Ce n'est pas le plus connu des anciens chefs de la rébellion, mais c'est sans doute l'un des plus respectés. Nommé à Bouaké, une ville réputée frondeuse, il va avoir fort à faire.
Tuo Fozié se souviendra longtemps du 19 septembre 2002. Parce que ce jour marqua le début de la rébellion ivoirienne, mais aussi parce qu'il faillit y perdre la vie. Ce soir-là, des centaines d'hommes en armes tentent de s'emparer de casernes à Abidjan. Le coup d'État a beau avoir été préparé pendant de longs mois entre la Côte d'Ivoire et le Burkina Faso, c'est un échec. Les putschistes se lancent dans un repli désorganisé. Parmi eux, Tuo Fozié, un adjudant des Forces armées nationales de Côte d'Ivoire (Fanci). Non loin du camp d'Agban, il essuie des tirs, mais les assaillants ratent leur cible. Fozié parvient à rassembler ses éléments et à gagner Bouaké.
Nommé ce 6 août préfet de la grande ville du Centre et installé dans ses fonctions le 22, Fozié n'est pas le plus connu des anciens chefs de la rébellion. Il fut pourtant le premier porte-parole du Mouvement patriotique de Côte d'Ivoire (Mpci, l'ancêtre des Forces nouvelles, les Fn). Les Ivoiriens découvrent son visage sur les écrans de télévision quelques jours après le coup d'État manqué. Il y apparaît aux côtés du sergent Chérif Ousmane et prononce pour la première fois à l'antenne le nom de leur leader, Guillaume Soro. Ils le reverront le 17 octobre 2002, vêtu d'un tee-shirt rouge et d'une veste de treillis sans manches, la démarche hésitante, signer sous une cahute de paille le premier d'une longue série de cessez-le-feu. « Fozié fait partie de ceux qui ont installé le système militaire dans les zones Centre, Nord et Ouest [contrôlées par les rebelles après le 19 septembre », explique l'un des cadres des Fn.

> [DONNÉES ENREGISTRÉES]
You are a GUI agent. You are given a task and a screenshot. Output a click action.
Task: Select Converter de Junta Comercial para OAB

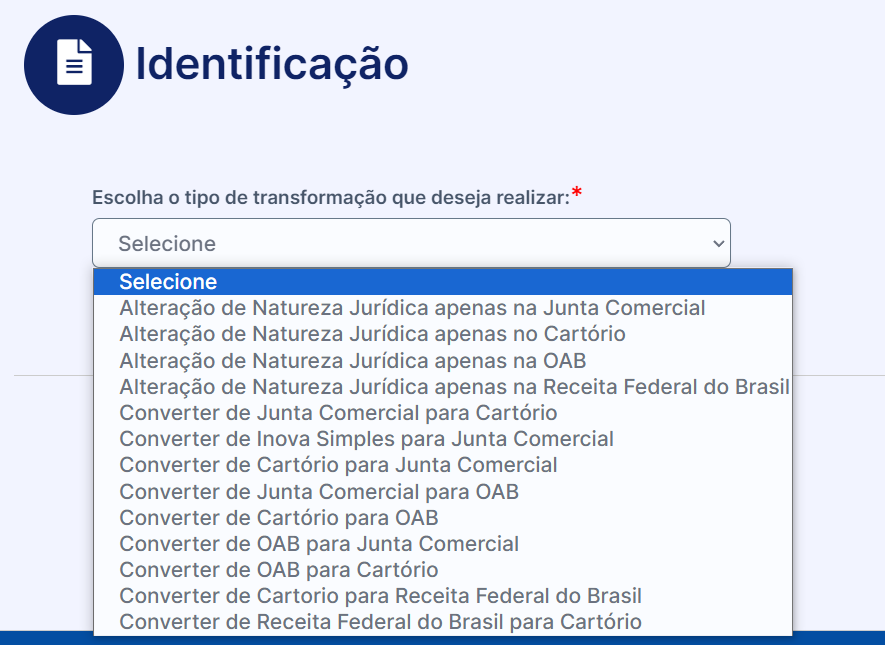coord(443,492)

> [CONSIGNE ÉCRITE A] Réécrivez sous forme de liste le paragraphe de l'extrait sur Tuo Fozié qui commence par « Tuo Fozié se souviendra longtemps », en conservant ses faits principaux.
> [CONSIGNE ÉCRITE B] Rédigez la suite de l'extrait sur Tuo Fozié, après sa dernière phrase.

> [RÉSULTAT ATTENDU A]
- Le 19 septembre 2002 marque le début de la rébellion ivoirienne, et Tuo Fozié faillit y perdre la vie.
- Ce soir-là, des centaines d'hommes armés tentent de s'emparer de casernes à Abidjan.
- Le coup d'État, préparé pendant de longs mois entre la Côte d'Ivoire et le Burkina Faso, échoue, et les putschistes se replient en désordre.
- Parmi eux se trouve Fozié, adjudant des Forces armées nationales de Côte d'Ivoire (Fanci), qui essuie des tirs non loin du camp d'Agban sans être atteint.
- Il rassemble ses éléments et gagne Bouaké.

> [RÉSULTAT ATTENDU B]
Fozié n'est pas non plus le plus médiatique des anciens chefs rebelles. C'est un homme discret à la voix nasillarde, originaire de Nganon, un village situé entre Korhogo et Boundiali, au cœur de ce pays sénoufo mystique, où sa famille est connue et respectée. Particulièrement imprégné de sa culture et de ses racines, ce musulman pieux y possède depuis 2007 une vaste exploitation agricole. il y cultive des fruits, y élève des volailles et organise des formations pour les jeunes de la région.
Combattant respecté, décrit comme proche de ses hommes, Fozié, 55 ans, a toujours été un peu à part au sein de la nébuleuse des Fn. Sous-officier pendant une dizaine d'années, il entame sa carrière militaire au sein du bataillon blindé d'Abidjan puis la poursuit dans le Groupement des sapeurs-pompiers militaires du général Robert Gueï. Bon sprinteur, il intègre la section sports de l'armée ivoirienne et effectuera plusieurs stages au centre sportif de Fontainebleau, en France, comme quelques-uns des grands noms de la rébellion: Ibrahim Coulibaly (IB), Issiaka Ouattara (dit Wattao) et Chérif Ousmane...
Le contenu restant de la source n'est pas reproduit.